What will the average Nigerian stand to benefit from all these? A lot, indeed, and not the least of these benefits is that an appreciating currency, which can be achieved without an undue escalation of non-essential imports (as local production can now meet local consumption conveniently at reasonable and affordable prices) means a boost of the absurdly depreciated purchasing power of the average Nigerian. This is one way the mumbo-jumbo of economic management and economic growth in the nation translates into reality in the purses of the average Nigerian. Nigerians can now buy and achieve more with the naira in their pocket.
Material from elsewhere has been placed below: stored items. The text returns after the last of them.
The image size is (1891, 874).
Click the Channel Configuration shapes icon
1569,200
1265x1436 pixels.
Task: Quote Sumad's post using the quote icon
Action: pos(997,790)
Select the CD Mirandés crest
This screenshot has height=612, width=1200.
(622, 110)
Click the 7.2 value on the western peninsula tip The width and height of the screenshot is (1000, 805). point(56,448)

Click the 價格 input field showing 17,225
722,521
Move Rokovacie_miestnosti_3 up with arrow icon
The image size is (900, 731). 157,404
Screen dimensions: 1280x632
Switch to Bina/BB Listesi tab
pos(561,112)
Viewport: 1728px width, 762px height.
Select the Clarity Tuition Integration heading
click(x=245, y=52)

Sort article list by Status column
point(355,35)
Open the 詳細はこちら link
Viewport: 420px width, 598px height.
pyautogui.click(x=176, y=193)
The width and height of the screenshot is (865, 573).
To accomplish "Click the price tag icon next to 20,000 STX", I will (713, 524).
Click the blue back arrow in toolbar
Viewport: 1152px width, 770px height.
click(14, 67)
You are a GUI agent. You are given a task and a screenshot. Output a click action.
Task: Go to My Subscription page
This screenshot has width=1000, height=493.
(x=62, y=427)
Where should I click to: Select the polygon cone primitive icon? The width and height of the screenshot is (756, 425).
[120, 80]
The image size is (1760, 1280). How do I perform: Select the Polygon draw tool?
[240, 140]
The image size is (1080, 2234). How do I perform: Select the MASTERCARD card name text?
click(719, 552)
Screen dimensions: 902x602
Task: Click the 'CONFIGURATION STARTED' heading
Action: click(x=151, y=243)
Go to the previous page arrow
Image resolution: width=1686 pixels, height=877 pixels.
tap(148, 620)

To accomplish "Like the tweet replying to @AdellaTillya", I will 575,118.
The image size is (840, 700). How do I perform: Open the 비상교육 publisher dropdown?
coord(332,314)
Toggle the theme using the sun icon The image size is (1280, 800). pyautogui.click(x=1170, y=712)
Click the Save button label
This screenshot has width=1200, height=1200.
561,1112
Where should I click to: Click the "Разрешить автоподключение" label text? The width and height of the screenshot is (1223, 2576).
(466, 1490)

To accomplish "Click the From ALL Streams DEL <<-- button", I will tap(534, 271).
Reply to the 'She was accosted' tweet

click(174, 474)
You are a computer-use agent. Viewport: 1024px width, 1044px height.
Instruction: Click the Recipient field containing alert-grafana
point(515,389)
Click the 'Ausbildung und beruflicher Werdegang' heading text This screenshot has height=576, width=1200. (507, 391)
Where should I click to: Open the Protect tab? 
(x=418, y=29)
Money will have more value and not the worthless currency of today. For example, before December 2001, nine South African rands exchanged for a United States dollar (US$) but by December 2001, 14 South African rands equaled a U.S. Dollar which became 10 rands to US$ by June 2002 and 8.55 rands per US $ by February 2003 and is even lower now.

This South African example of currency exchange rate management in which the depreciation of the South African rand was completely reversed should indicate that the Nigerian Government has a duty not to rest on its oars with merely stabilizing the naira exchange rate at the highly devalued N130/N140 per US$ (and which the IMF and some doomsday bourgeois neo-liberal economists want further devalued) but adopt bold Marshall Plan measures over the next two years along side much stricter monitoring of foreign exchange allocations and disbursements to stunningly boost production in the real sector, boost employment of idle labour force, boost local consumption, boost exports aggressively and boost the purchasing power of the now largely helpless and hapless Nigerians

If appropriate steps are adopted by the federal administration, N60/N70 could exchange for a United States $ by December 2005 (i.e 50 per cent appreciation of the naira within 26 months). Afterall, South Africa rand appreciated from14 rands per US$ to 8.55 rands per US$ within 14 months or 40 per cent appreciation without undue damage to their exports capacity.